Monday, December 27, 2010

The Winter Reading List

His name was Kenny. He was no friend of mine, and I was certainly no friend of his. We had the random occasion for a random conversation, the kind of conversation that two men who don't particularly like or respect the other would have. One afternoon he asked: “Hey Anthony, have you ever seen a whale in the wild?” It was a hell of a question. “Yeah I have,” I said. “Why do you ask?” He opened the newspaper in front of him. “I never have,” he said and that was the end of it. Strange, right? Those were my conversations with him. Sometimes we'd have a laugh, but generally not. I bring it up today only because I'm thinking about whales.

I have seen whales in the wild. It's quite a sight to see. I've never heard them sing in the wild, nor do I think you can. But I have heard their songs on a record. That's right, a record. Considering people began to record whale songs in the late 1960s, and I was born in the early 1970s, I've never know life without whale songs. I make the comment because I do hope that Kenny gets to see a whale in the wild, I hope everyone does. Also, I hope everyone has had an opportunity to hear their songs. Both of these things are still a possibility. These things would, and should make people feel differently.

Now, imagine how different Herman Melville would have been had he heard a whale sing. Do you think the entire course of Moby Dick would have been different? Perhaps the book would not have been written at all, or perhaps he would have written a book to make him rich. For those of you who don't know, Melville was a popular writer and wrote commercially successful stories and novels until Moby Dick. We remember Moby Dick today over everything else, but that book killed his commercial success and his career.

So? Well, I'm in Oregon now and the ocean borders our state. The last time I saw a whale was here, maybe about ten years ago. It was on a rather gray but rainless day in winter, I think. Perhaps an excursion is in order again this winter.

This is winter. Stillness is what winter is here. Rain. Short days. A good season for reading.

My approach for the winter reading list is not nearly as elegant nor as premeditated as the autumn reading list. This reading list is still inspired by Mark Dragotta like the last one was. He and I discussed the parameters of a good seasonal reading list last August, as you may know.

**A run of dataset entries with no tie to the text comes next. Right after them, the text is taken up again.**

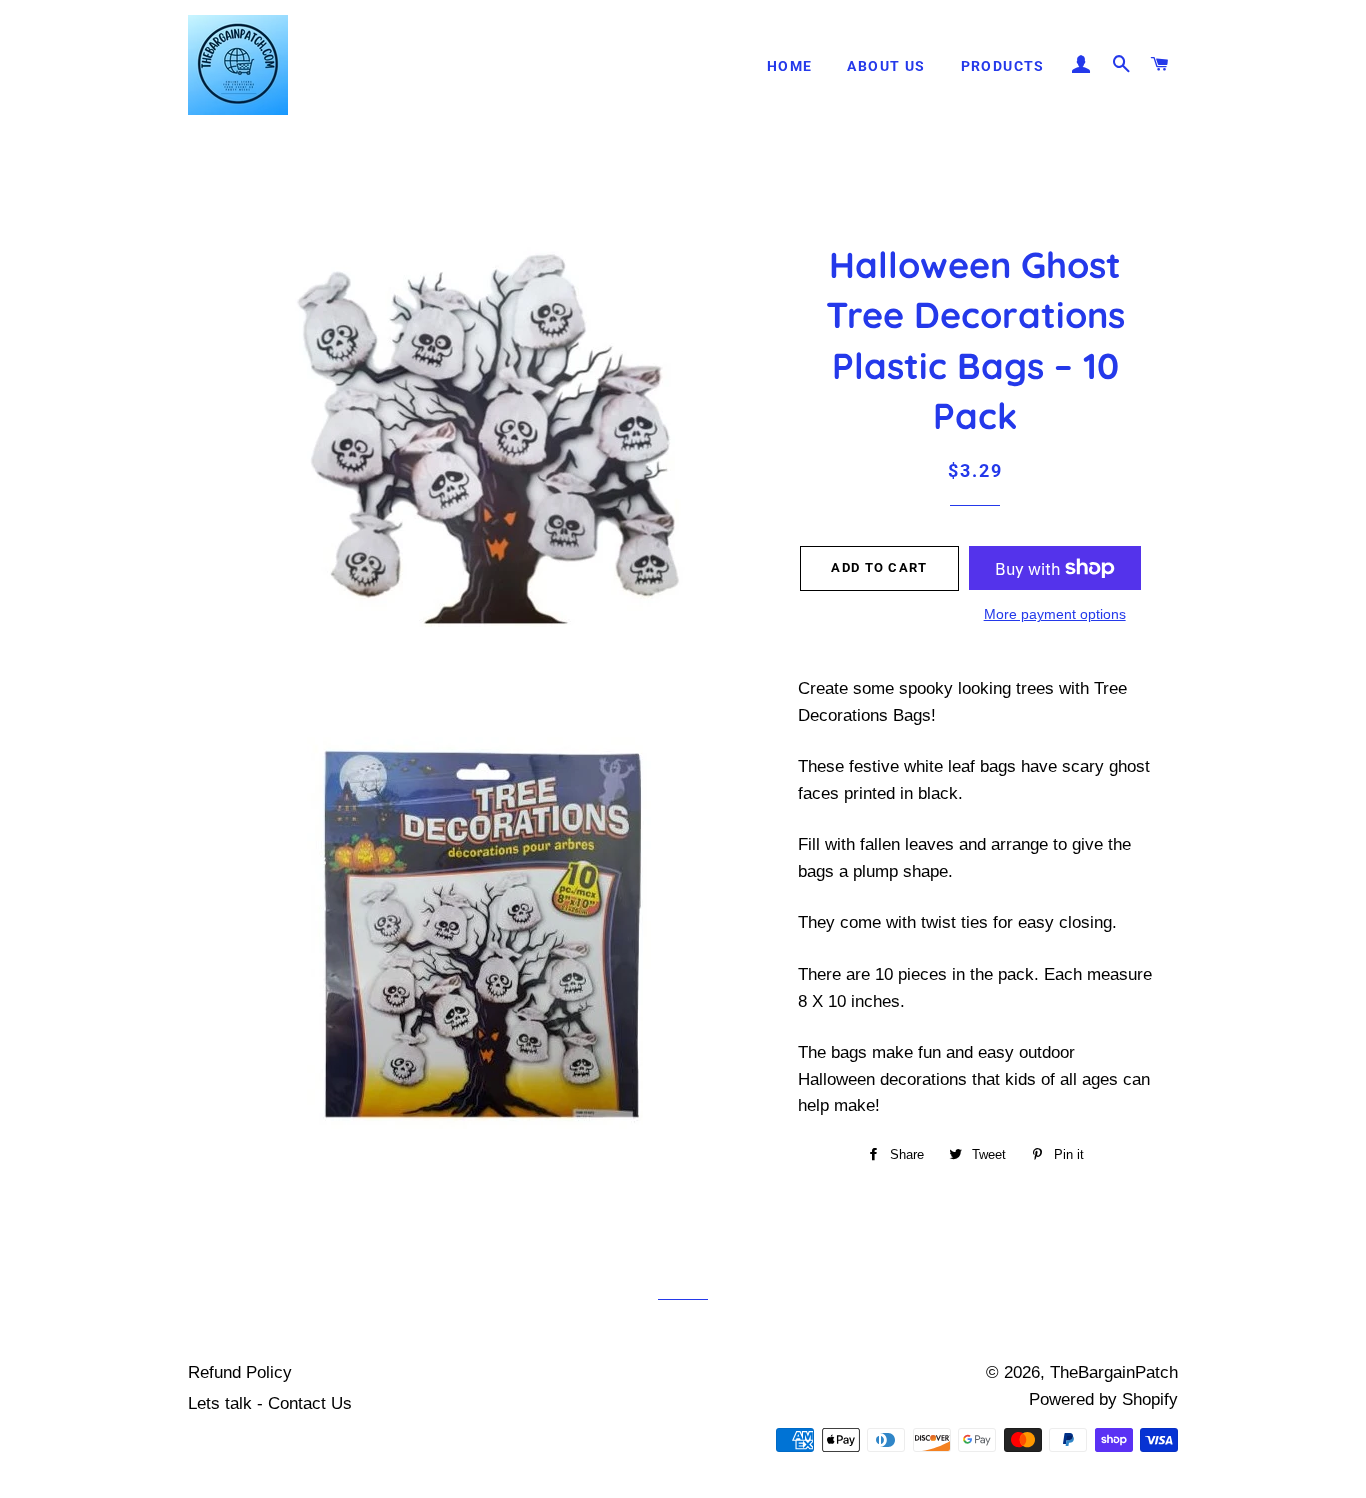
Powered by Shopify (1103, 1399)
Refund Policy (240, 1372)
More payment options (1055, 614)
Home (790, 66)
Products (1003, 66)
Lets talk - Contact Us (270, 1403)
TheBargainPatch (1114, 1372)
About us (886, 66)
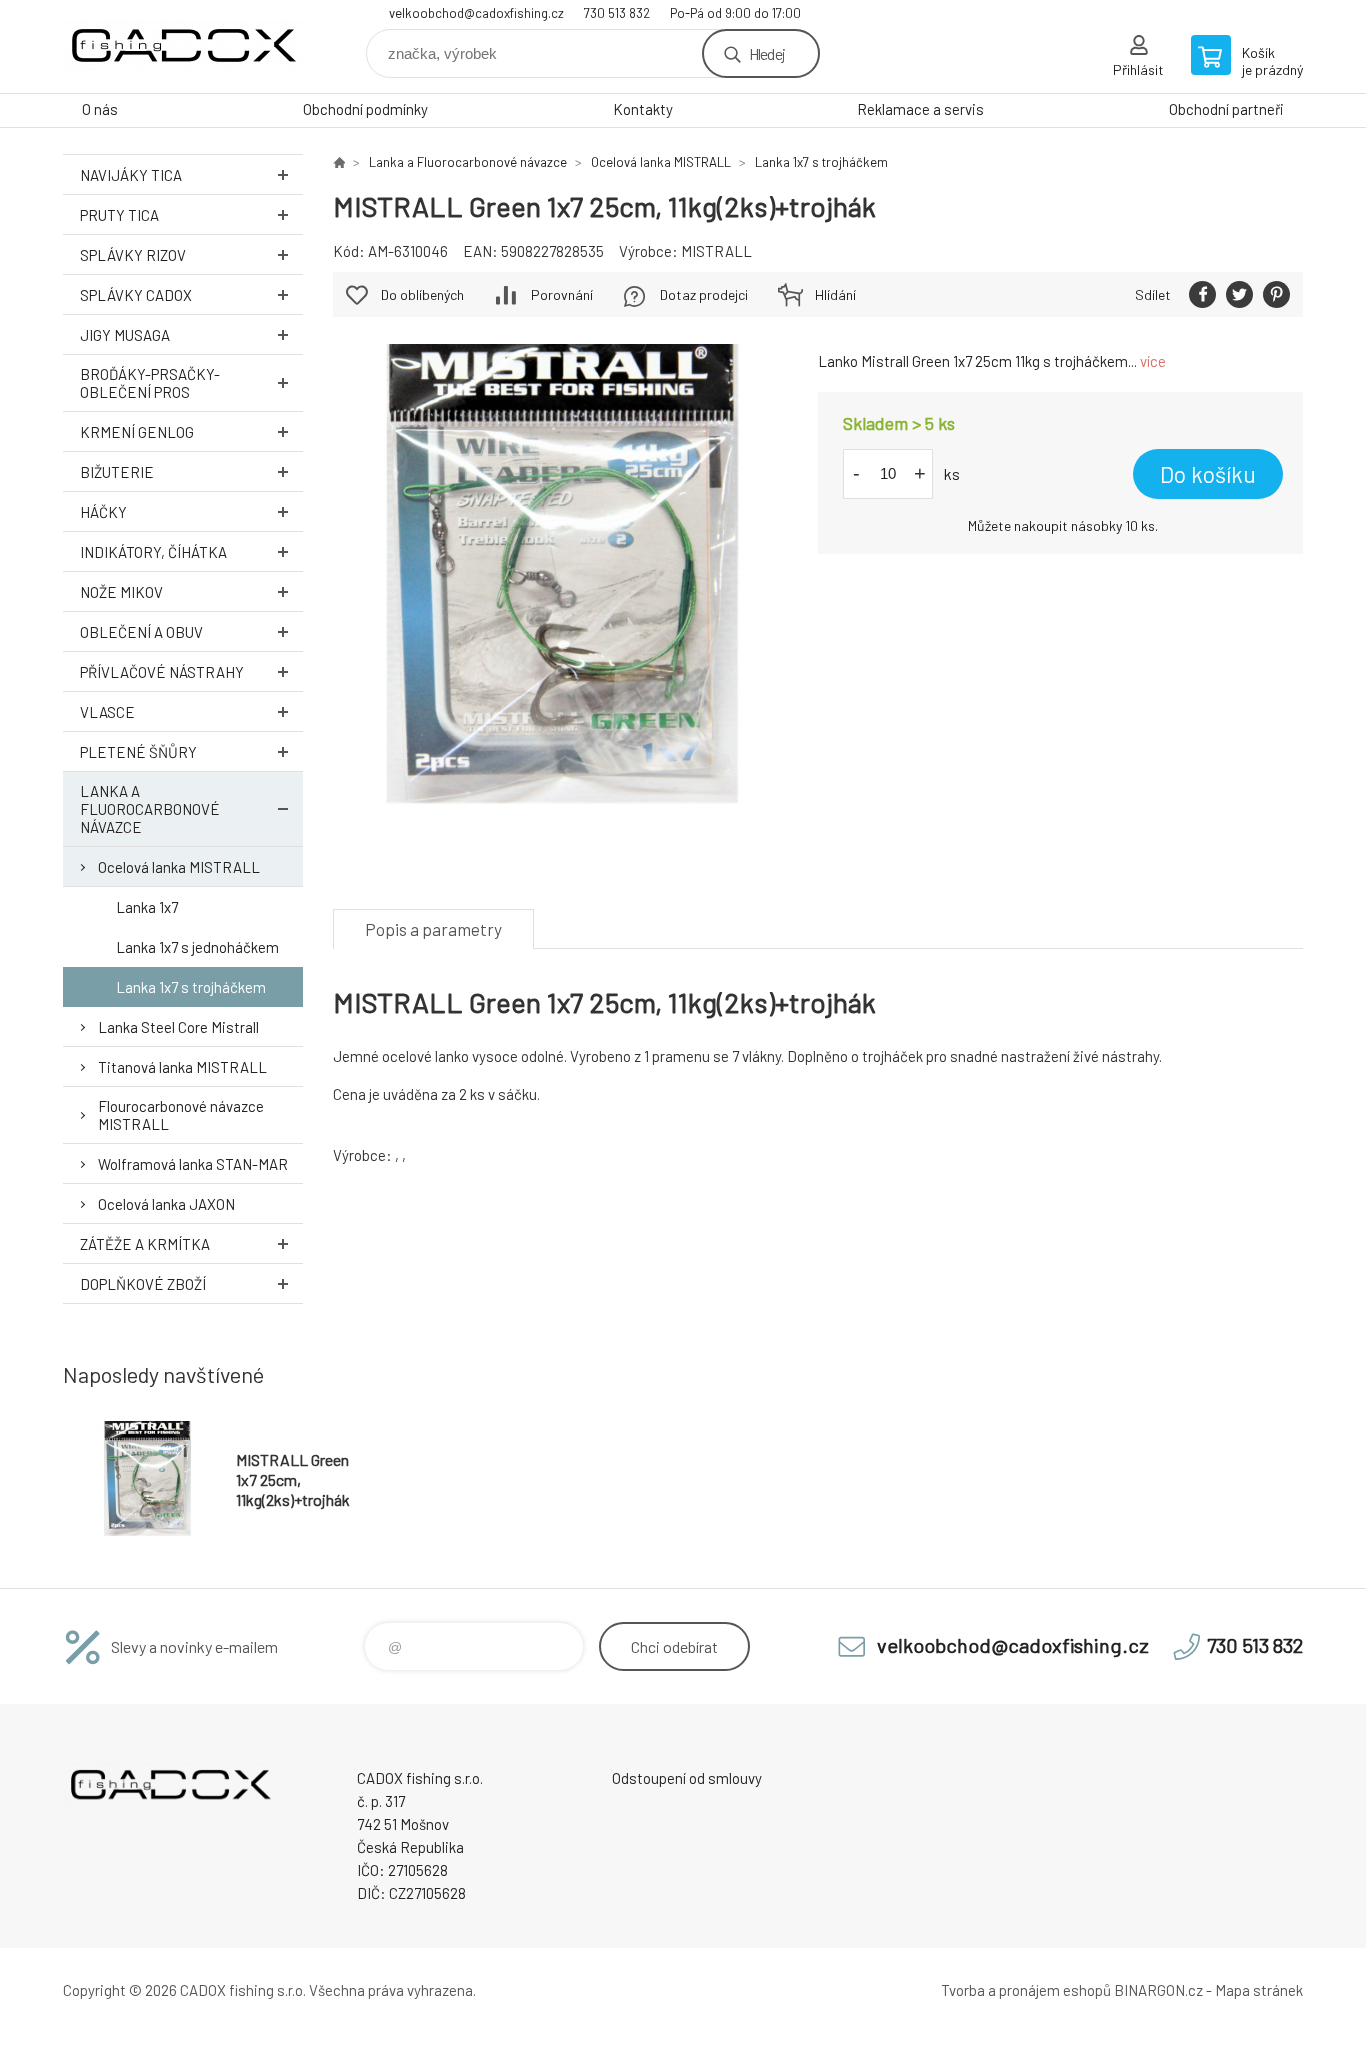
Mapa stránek (1259, 1990)
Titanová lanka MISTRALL (182, 1067)
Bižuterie (117, 472)
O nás (100, 109)
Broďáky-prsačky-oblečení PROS (150, 383)
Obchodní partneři (1226, 109)
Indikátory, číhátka (153, 552)
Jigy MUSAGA (125, 335)
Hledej (767, 53)
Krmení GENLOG (137, 432)
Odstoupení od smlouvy (687, 1778)
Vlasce (107, 712)
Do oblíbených (422, 294)
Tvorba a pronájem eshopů (1026, 1990)
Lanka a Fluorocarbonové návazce (150, 809)
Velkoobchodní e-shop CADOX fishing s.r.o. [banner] (183, 46)
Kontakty (643, 109)
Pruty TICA (119, 215)
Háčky (103, 512)
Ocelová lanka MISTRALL (179, 867)
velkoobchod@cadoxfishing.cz (476, 13)
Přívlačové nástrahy (162, 672)
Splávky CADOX (136, 295)
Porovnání (562, 294)
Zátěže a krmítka (145, 1244)
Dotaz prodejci (704, 294)
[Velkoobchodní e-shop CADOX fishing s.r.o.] (339, 162)
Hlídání (835, 294)
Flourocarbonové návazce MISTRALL (181, 1115)
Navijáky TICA (131, 175)
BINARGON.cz (1158, 1990)
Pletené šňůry (138, 752)
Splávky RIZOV (133, 255)
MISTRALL (716, 251)
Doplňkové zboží (143, 1284)
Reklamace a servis (920, 109)
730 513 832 (617, 13)
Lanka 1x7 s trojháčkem (191, 987)
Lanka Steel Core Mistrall (178, 1027)
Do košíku (1208, 474)
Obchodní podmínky (365, 109)
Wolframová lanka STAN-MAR (193, 1164)
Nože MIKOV (121, 592)
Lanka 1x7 (147, 907)
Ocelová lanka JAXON (166, 1204)
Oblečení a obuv (141, 632)
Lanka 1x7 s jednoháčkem (197, 947)
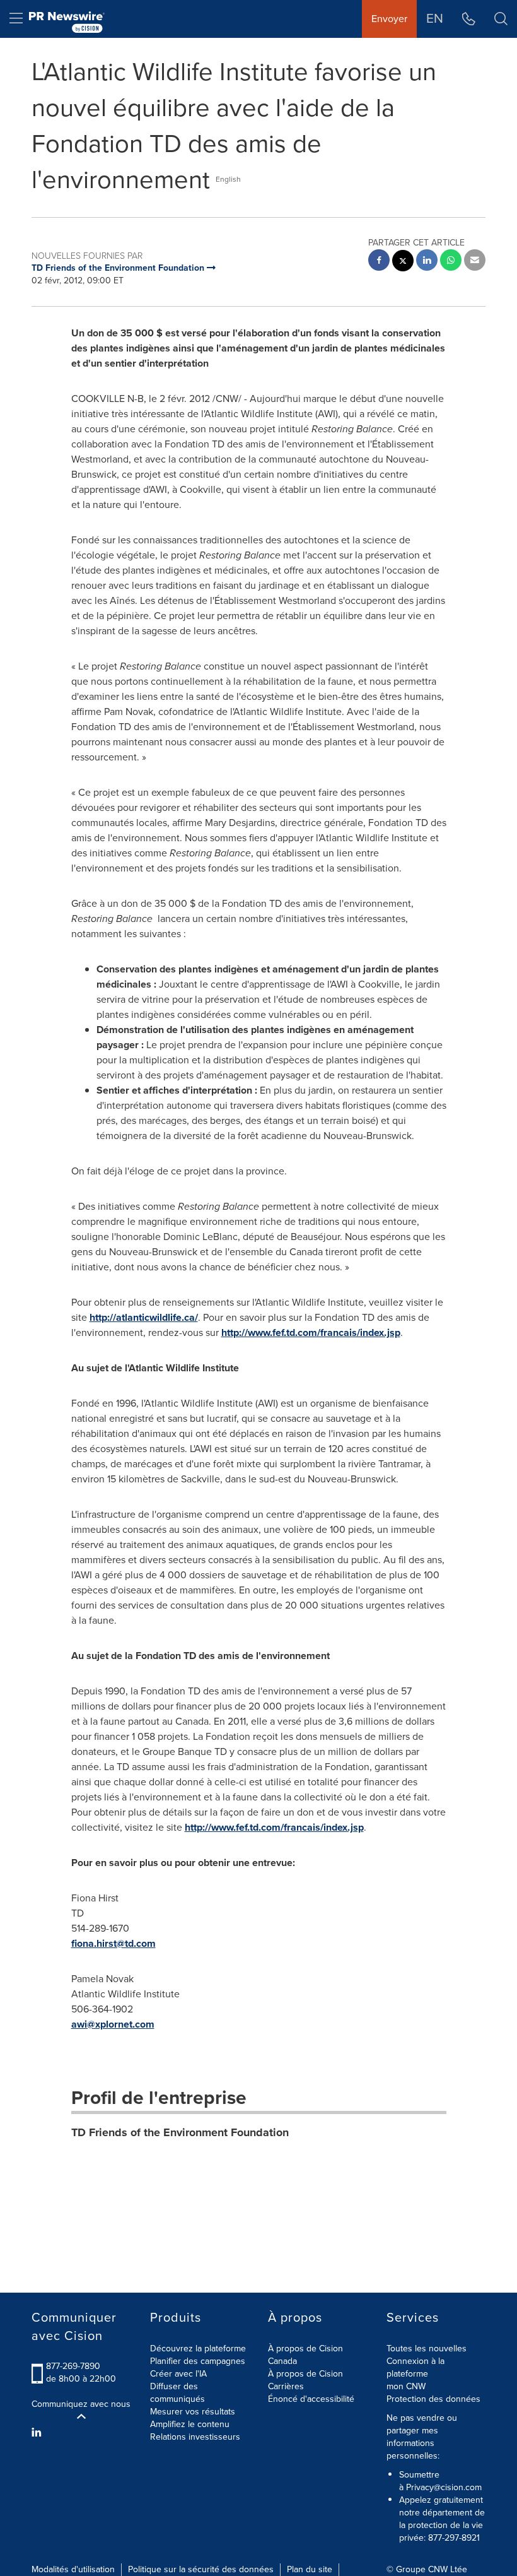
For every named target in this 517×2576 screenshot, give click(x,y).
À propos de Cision (305, 2373)
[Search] (501, 19)
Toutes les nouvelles (426, 2348)
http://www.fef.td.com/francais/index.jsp (310, 1332)
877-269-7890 (73, 2366)
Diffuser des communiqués (177, 2393)
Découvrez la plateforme (198, 2348)
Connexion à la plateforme (415, 2367)
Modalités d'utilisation (73, 2569)
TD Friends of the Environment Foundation (180, 2132)
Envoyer (389, 18)
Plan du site (309, 2569)
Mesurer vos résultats (192, 2411)
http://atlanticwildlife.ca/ (144, 1317)
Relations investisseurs (195, 2436)
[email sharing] (474, 261)
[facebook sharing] (379, 261)
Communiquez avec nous (81, 2404)
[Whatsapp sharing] (451, 261)
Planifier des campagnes (197, 2361)
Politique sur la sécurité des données (201, 2569)
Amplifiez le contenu (189, 2424)
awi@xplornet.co (108, 2024)
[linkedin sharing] (427, 261)
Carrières (286, 2386)
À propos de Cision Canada (305, 2355)
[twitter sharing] (403, 262)
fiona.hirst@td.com (113, 1943)
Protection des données (433, 2399)
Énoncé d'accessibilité (311, 2399)
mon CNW (406, 2386)
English (228, 179)
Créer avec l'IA (178, 2373)
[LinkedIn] (38, 2432)
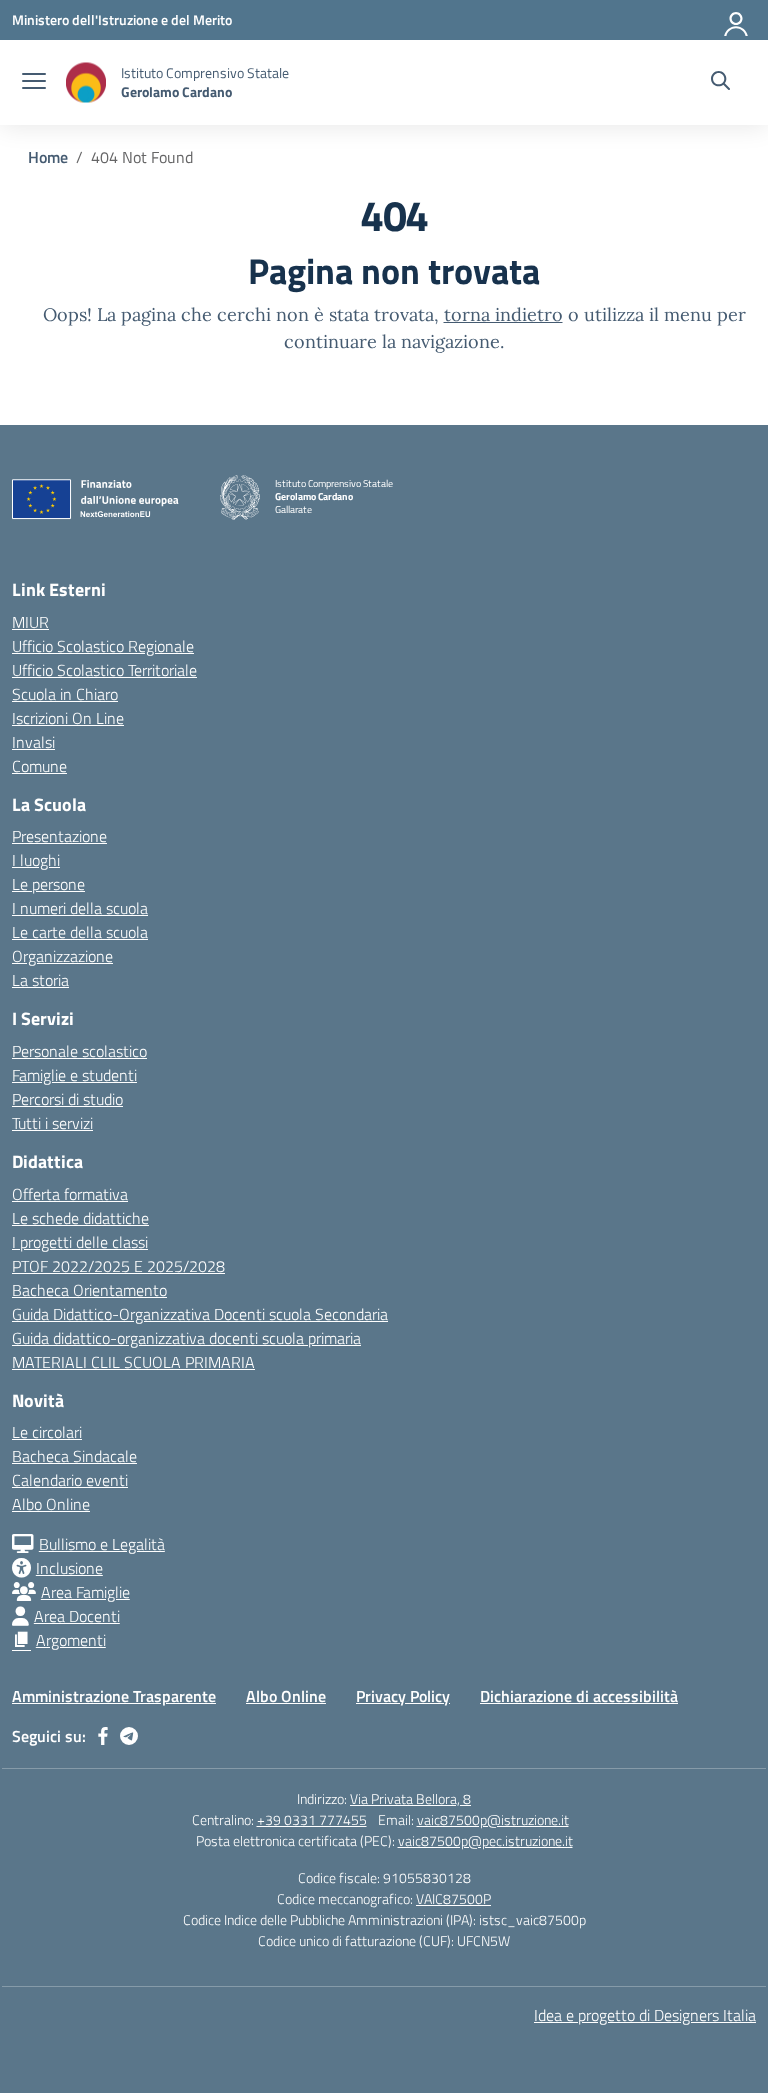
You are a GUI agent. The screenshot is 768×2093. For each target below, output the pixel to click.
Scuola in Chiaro (65, 694)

Mark once told me about the year he spent writing and developing his vast computer skill set and his web design business. He'd left full time work. He wrote a few articles a week for rent money. He didn't have much money left over. He, like me and most writers I know, had dozen of books on his bookshelf that he was yet to read. He said he read those books because he couldn't afford to buy new books. Makes sense to me. Are we writers and we readers destined to buy more books than we can ever read for fear of an underemployed year when we can't afford to buy books? I don't know. The way Mark describes the year is with a mixture of amazement and gratitude.

The second consideration of the autumn reading list was that awful day when Janice and I gave all of our books away. Many of them I had read, but many of them I hadn't. That's the past. Now, we're here, Portland and during her short days of winter. And I have my reading list. But before I tell you the list, let me tell you about the parameters:
a)like Mark and his year of personal development-I will not buy any new books. It's partly the money and my lack of it, and it's mostly because Janice and I have at least one more move in the coming weeks and books are heavy.
b)it's a strange prospect to have read every book on the shelf. I've never been that way, but at the end of this reading list I will have read every book I own. The next step, of course, is to unpack all these boxes and shelf the books. And:
c)this list is rather small and I doubt I'll stray from it.

1)Moby Dick: Herman Melville
2)Dance Dance Dance: Haruki Murakami
3)Wind Up Bird Chronicle: Haruki Murakami
4)Hard Boiled Wonderland and the End of the World: Haruki Murakami
5)The Meat and Spirit Plan: Selah Saterstrom
6)Born on a Train: John McManus
7)The Savage Detectives: Roberto Bolano

These are all the books in my collection I'm yet to read. The Murakami books ought to be interesting since I was introduced to his work by way of The Elephant Vanishes here in Portland about ten years ago. I'm of course very excited about John's book and Selah's book. I thoroughly enjoyed reading the other books by both of these writers. They are both colleagues, friends and in the case of John, a former instructor. They are both mentors. And Moby Dick? It shall be a great wintertime read. I hope after all these years I can finish it.

A haphazard reading list for winter?